Un vent de changement souffle sur les industries culturelles et créatives (ICC) marocaines. Le Maroc et l’Union Européenne (UE) ont joint leurs forces pour donner un coup d’accélérateur à ce secteur bouillonnant de potentiel ce 3 juin 2024.
Au cœur de cette initiative, un projet audacieux baptisé « ICC : Innovation et diversité, accélérateurs de développement ». 600 000 euros, c’est le montant que l’UE a mis sur la table pour soutenir la Fédération des Industries culturelles et créatives (FICC) dans cette aventure. Une première dans le cadre du Partenariat Maroc-UE.

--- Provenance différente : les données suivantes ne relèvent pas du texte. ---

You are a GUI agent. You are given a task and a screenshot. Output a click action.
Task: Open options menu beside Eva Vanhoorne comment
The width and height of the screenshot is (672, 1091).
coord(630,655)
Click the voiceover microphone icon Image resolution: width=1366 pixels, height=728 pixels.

Pendant 48 mois, la FICC va avoir les coudées franches pour booster l’émergence et le développement des ICC au Maroc. L’objectif ? Faire de ce secteur un véritable moteur de croissance économique et de création d’emplois. Mais attention, il ne s’agit pas juste de distribuer des subventions à tout-va. Non, l’ambition est bien plus grande.

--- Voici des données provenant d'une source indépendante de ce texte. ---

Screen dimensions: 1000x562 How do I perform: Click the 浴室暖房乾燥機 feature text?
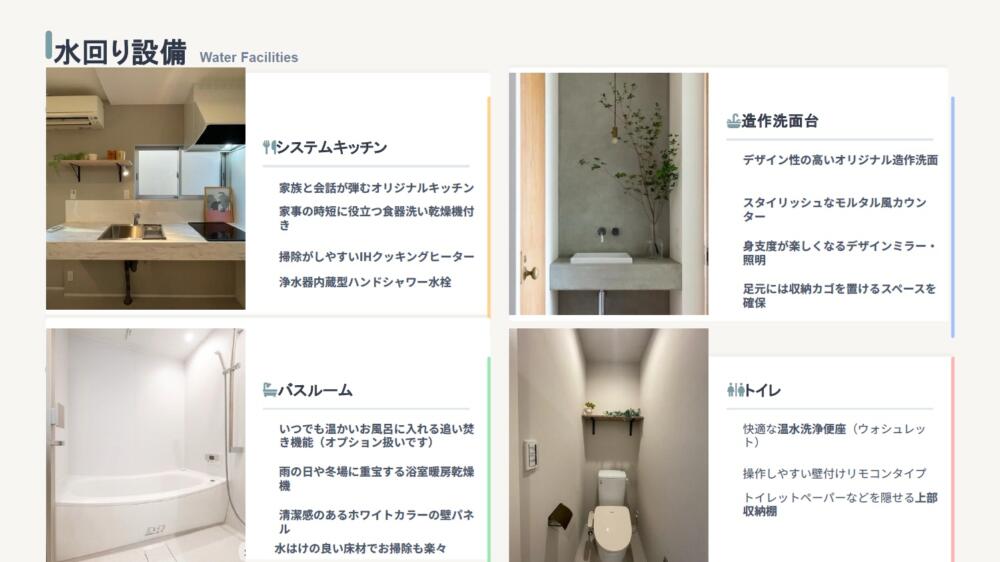click(x=376, y=478)
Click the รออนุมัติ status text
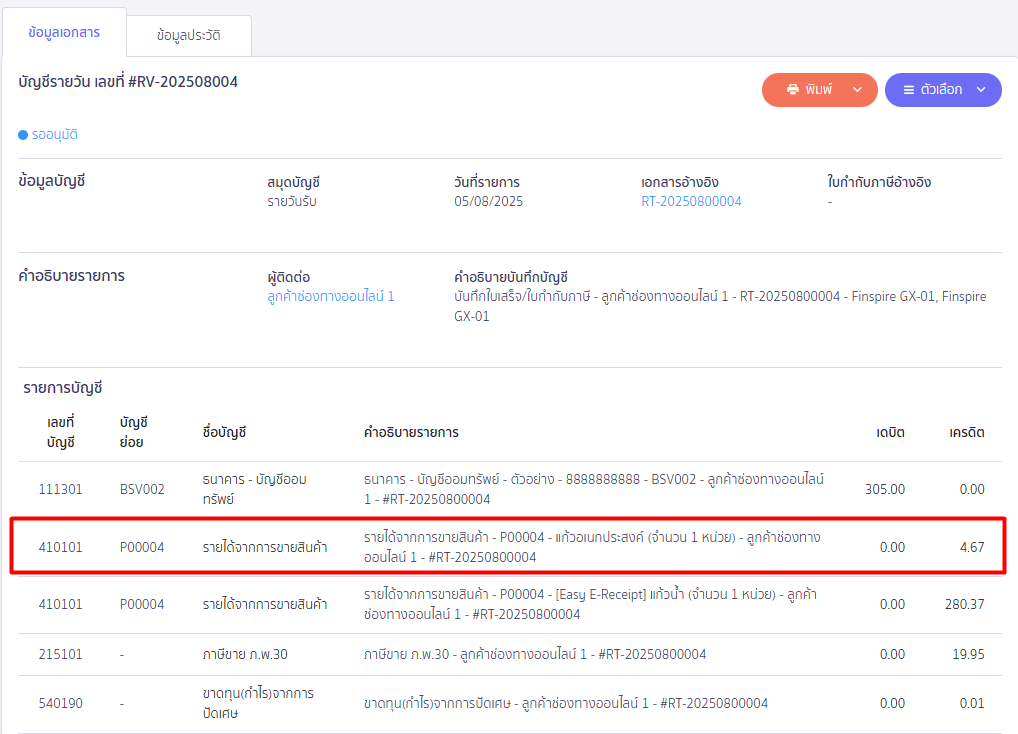The width and height of the screenshot is (1018, 734). pyautogui.click(x=55, y=135)

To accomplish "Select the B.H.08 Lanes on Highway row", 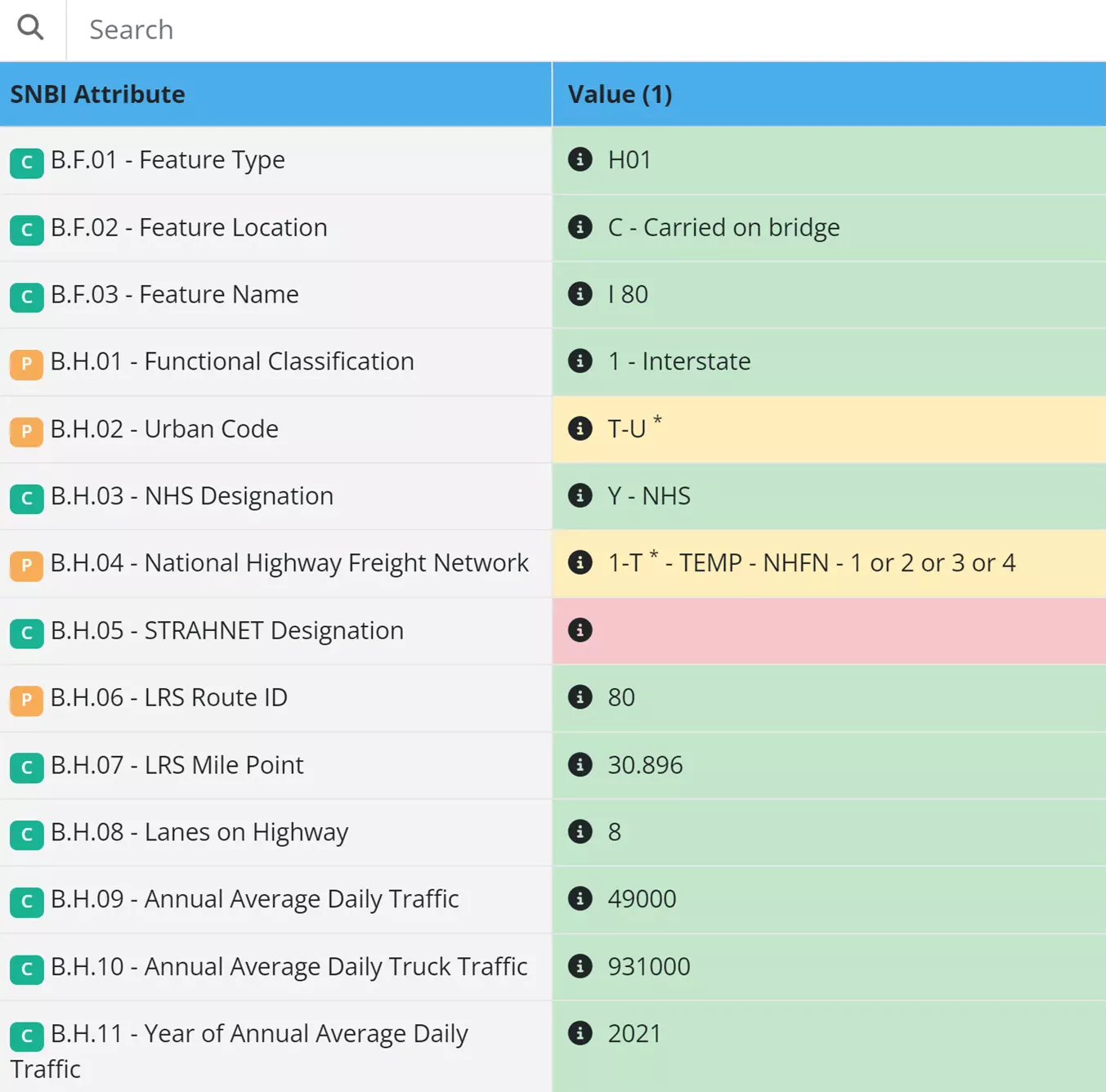I will 275,832.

Il est question de renforcer le plaidoyer de la FICC auprès des entreprises du secteur et des décideurs politiques. De pousser l’entrepreneuriat culturel. Et surtout, de muscler le cadre juridique des ICC, avec un focus particulier sur le statut de l’entreprise culturelle.

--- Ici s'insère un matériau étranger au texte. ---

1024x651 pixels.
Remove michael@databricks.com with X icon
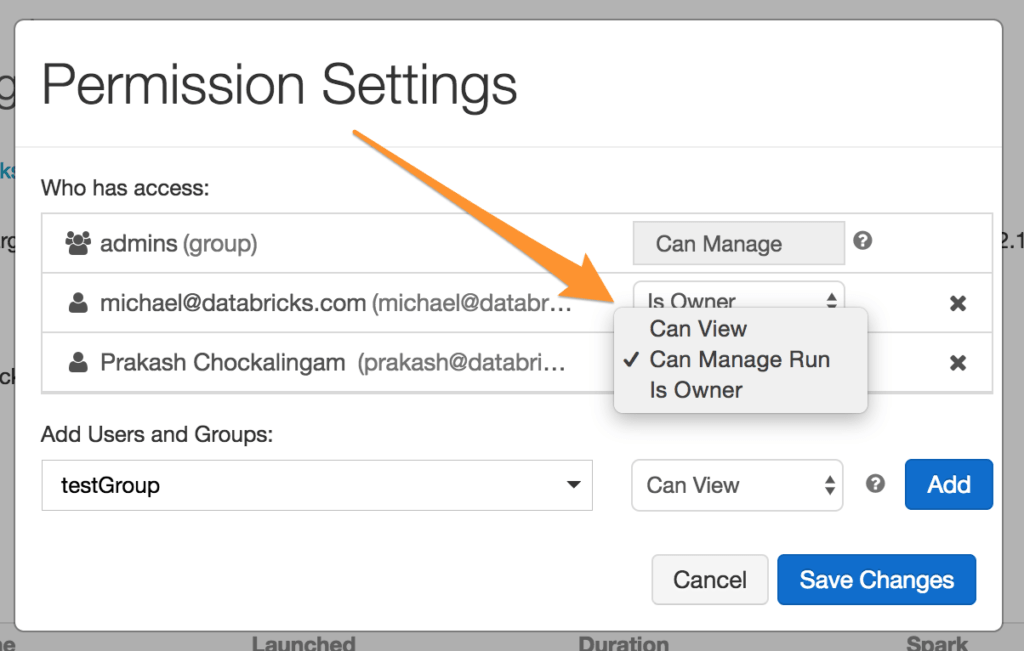(957, 303)
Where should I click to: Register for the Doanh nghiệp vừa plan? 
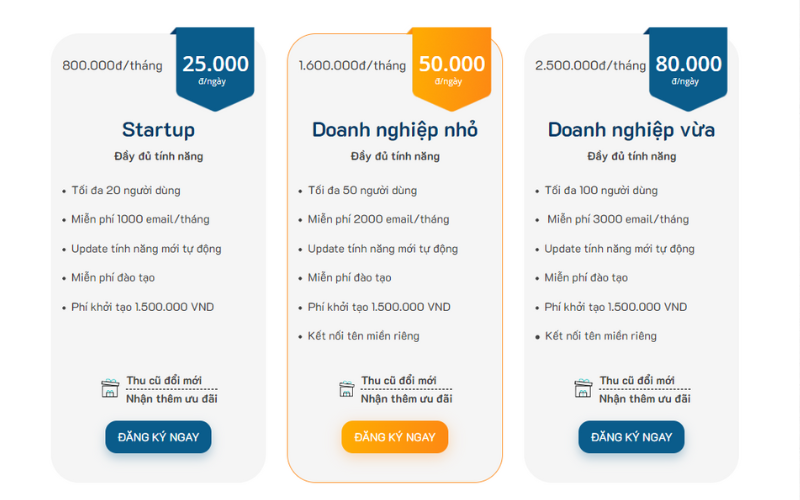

Patricia Llombart Cussac, l’ambassadrice de l’Union Européenne au Maroc, ne cache pas son enthousiasme. Pour elle, la culture est une évidence dans le partenariat Maroc-UE. Un vecteur de dialogue et de développement. Et ce projet avec la FICC, c’est exactement ce qu’il faut pour structurer le secteur, doper la croissance et créer des emplois décents pour les jeunes.
Du côté de la CGEM, Chakib Alj, le grand patron, ne dit pas autre chose. Les ICC, c’est un secteur clé pour l’emploi et la croissance au Maroc. Et la CGEM est bien décidée à lui accorder toute l’attention qu’il mérite. Parce que les enjeux, ils sont là : développer la société marocaine et répondre concrètement aux défis économiques.